For Part(b), we divide the solution in 2 parts: In first part, we calculate the number of outcomes in which none of the two feuding men are picked. And in second part, we calculate the number of outcomes in which one of the feuding men is picked. And finally we add the number of outcomes from both parts.

Incorrect Solution of Part (b)

(1)   \binom{5}{2}\binom{5}{2}\binom{2}{1}

Not correct since it forces a selection from the feuding men.

(2)   2\binom{5}{2}\binom{6}{3}

Not correct since it also forces selection of one of the feuding men.

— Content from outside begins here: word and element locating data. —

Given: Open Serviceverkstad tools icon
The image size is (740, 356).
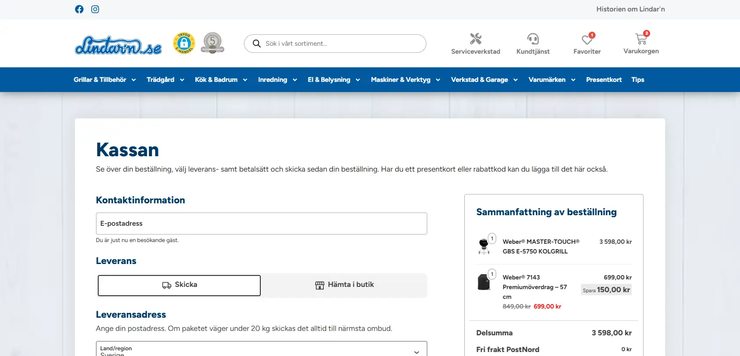Looking at the screenshot, I should (x=475, y=39).
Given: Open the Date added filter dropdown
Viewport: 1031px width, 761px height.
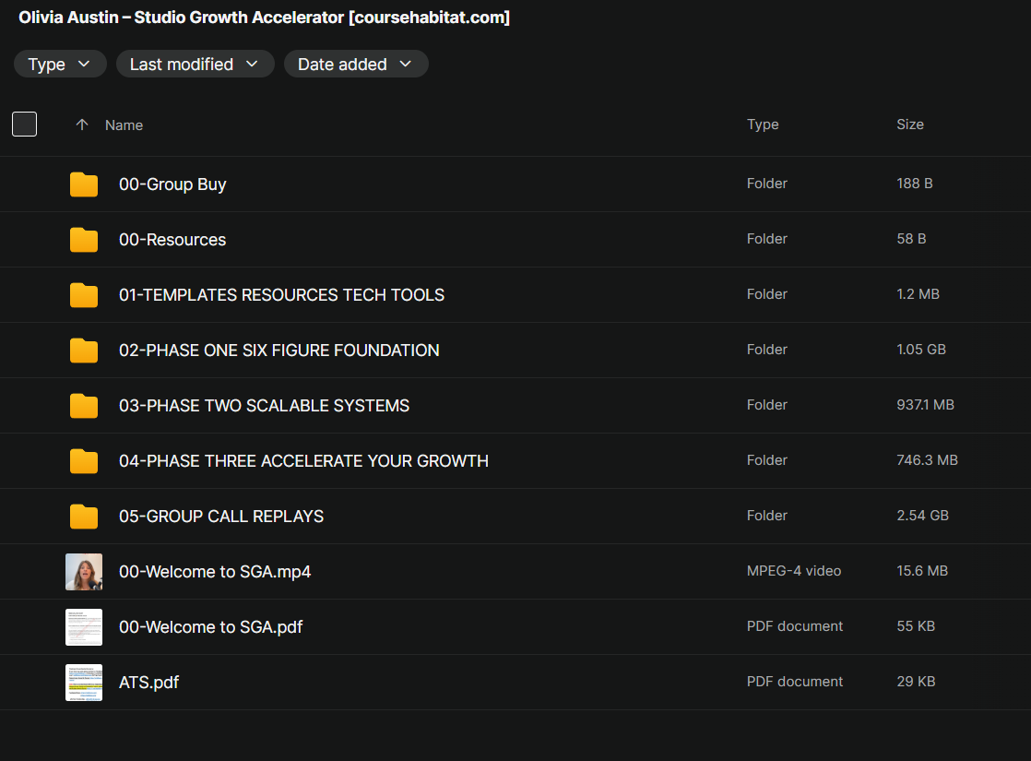Looking at the screenshot, I should click(x=355, y=64).
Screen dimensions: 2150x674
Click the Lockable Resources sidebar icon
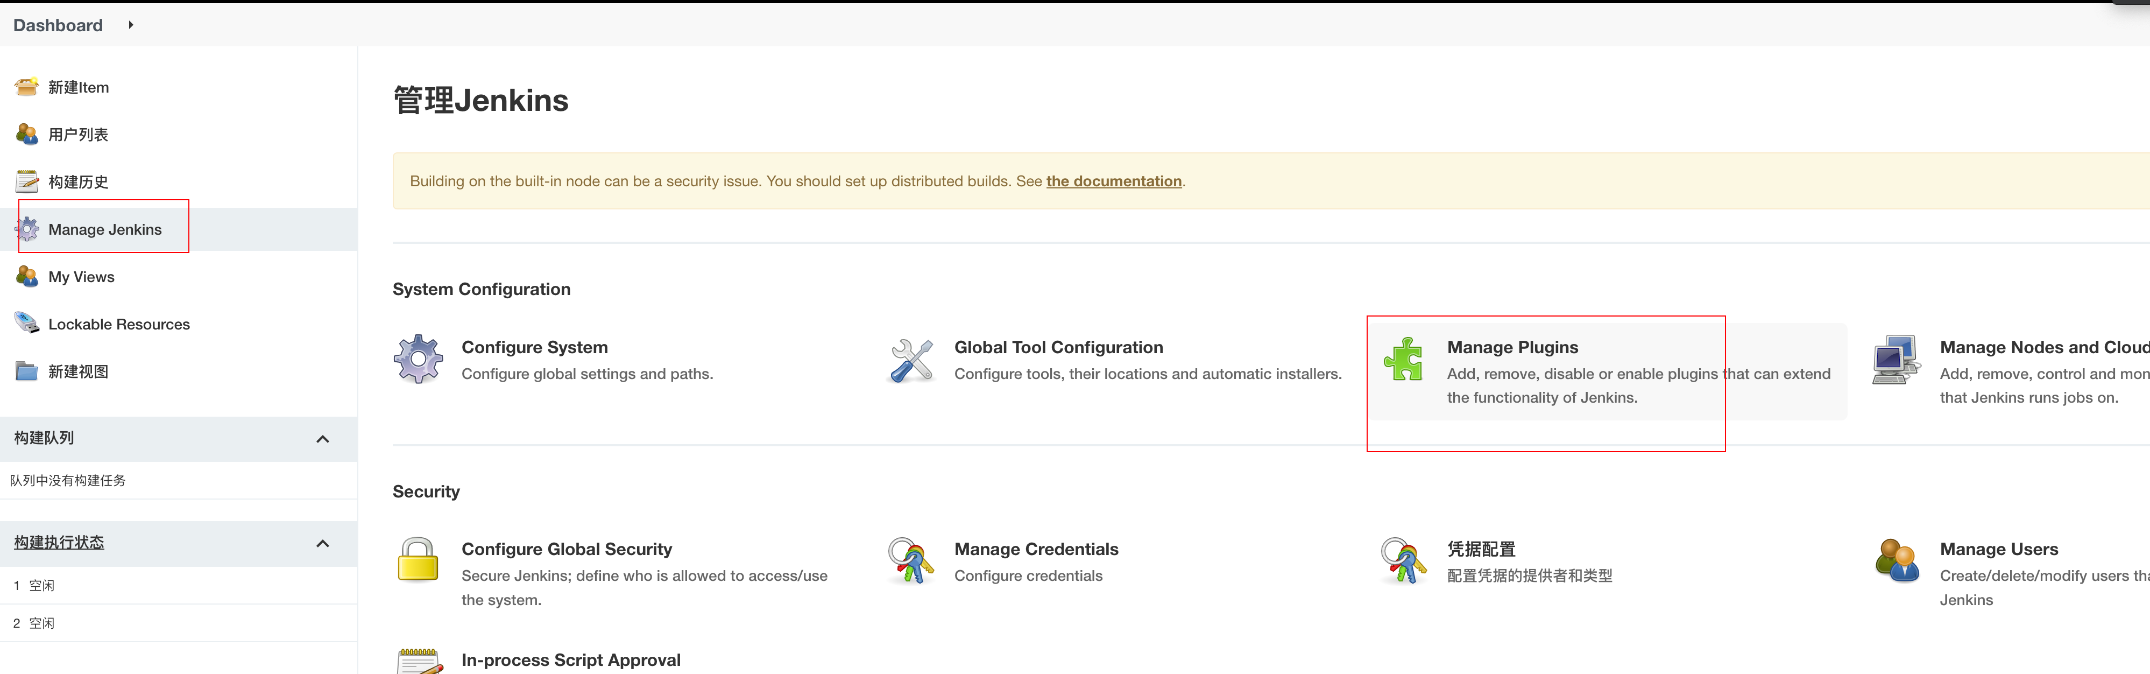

(3)   \binom{5}{2}\binom{6}{3}\dotplus\binom{5}{2}\binom{6}{3}

Not correct since it, although excludes one of the feuding men but, forces selection of the remaining feuding man.

Question #5

Consider a set of n antennas of which m are defective and n − m are functional and assume that all of the defectives and all of the functional are considered indistinguishable. How many linear orderings are there in which no two defectives are consecutive?

Incorrect Solution

m! ways to arrange defective pieces

(n-m)! ways to arrange functional pieces

m!(n-m)! \binom{ n-m+1 }{m}

Because, we cannot distinguish between functional antennas themselves and defective antennas themselves so the correct solution will not contain the combinations of   m!(n-m)! .

Correct Solution

\binom{ n-m+1 }{m}

Book Explanation: Imagine that the n - m functional antennas are lined up among themselves. Now, if no two defectives are to be consecutive, then the spaces between the functional antennas must each contain at most one defective antenna. That is, in the n - m + 1 possible positions—represented in Figure 1.1 by carets—between the n - m functional antennas, we must select m of these in which to put the defective antennas. Hence, there are \binom{ n - m+1 }{m} possible orderings in which there is at least one functional antenna between any two defective ones.

Can you answer this simple question ???

Image result for Permutation

Multinomial

Equation:

\binom{n}{n_1,n_2,...n_r}= \frac{n!}{n_1!n_2!...n_r!}

Question #6

A police department in a small city consists of 10 officers. If the department policy is to have 5 of the officers patrolling the streets, 2 of the officers working full time at the station, and 3 of the officers on reserve at the station, how many different divisions of the 10 officers into the 3 groups are possible?

Correct Solution

\binom{10}{5}\binom{5}{2}\binom{3}{3}

=\frac{10!}{5!(10-5)!}\ast\frac{5!}{2!(5-2)!}\ast\frac{3!}{3!(3-3)!}

=\frac{10!}{5!5!}\ast\frac{5!}{2!3!}\ast\frac{3!}{3!0!}

=\frac{10!}{5!3!2!}

We can also verify this from the formula of multinomial presented above.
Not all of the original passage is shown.